Saved entries:
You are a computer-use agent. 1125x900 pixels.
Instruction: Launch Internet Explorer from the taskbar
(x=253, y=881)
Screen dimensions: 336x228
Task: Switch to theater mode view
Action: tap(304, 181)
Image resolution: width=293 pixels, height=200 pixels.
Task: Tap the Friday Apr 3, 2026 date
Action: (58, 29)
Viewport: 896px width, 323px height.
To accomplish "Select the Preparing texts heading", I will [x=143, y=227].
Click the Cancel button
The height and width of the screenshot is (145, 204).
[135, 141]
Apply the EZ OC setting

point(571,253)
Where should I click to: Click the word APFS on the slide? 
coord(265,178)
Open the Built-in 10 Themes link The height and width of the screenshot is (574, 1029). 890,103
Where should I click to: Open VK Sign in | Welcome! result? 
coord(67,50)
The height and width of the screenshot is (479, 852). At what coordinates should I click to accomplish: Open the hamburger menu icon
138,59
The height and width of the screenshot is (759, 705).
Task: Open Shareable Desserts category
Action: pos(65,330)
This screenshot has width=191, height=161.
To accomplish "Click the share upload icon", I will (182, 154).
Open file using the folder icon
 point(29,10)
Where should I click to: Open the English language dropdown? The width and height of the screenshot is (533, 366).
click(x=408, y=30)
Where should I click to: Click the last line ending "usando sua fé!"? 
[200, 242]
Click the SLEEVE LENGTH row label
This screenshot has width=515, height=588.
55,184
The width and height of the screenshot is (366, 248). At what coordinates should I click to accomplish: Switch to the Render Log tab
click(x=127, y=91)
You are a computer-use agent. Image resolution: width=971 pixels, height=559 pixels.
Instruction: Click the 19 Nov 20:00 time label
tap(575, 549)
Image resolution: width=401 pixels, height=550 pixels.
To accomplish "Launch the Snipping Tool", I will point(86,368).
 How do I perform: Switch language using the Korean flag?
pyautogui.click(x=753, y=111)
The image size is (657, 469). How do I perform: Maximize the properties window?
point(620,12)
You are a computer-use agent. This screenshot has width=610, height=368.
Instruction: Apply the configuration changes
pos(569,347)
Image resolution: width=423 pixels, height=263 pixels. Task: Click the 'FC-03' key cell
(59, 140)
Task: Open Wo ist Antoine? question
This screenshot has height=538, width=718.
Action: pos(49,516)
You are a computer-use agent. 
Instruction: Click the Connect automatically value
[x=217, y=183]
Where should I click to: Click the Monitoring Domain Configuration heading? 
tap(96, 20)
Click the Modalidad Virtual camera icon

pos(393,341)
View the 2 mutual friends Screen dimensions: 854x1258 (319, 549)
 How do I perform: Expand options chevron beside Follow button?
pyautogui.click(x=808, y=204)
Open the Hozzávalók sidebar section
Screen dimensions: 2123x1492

WORK REQUEST
List every line above containing the word "computer".

ANSWER SPACE
You are a computer-use agent. 1125x900 pixels.
You are a computer-use agent. Image resolution: width=971 pixels, height=559 pixels.
You are a computer-use agent. This screenshot has width=610, height=368.
You are a computer-use agent. 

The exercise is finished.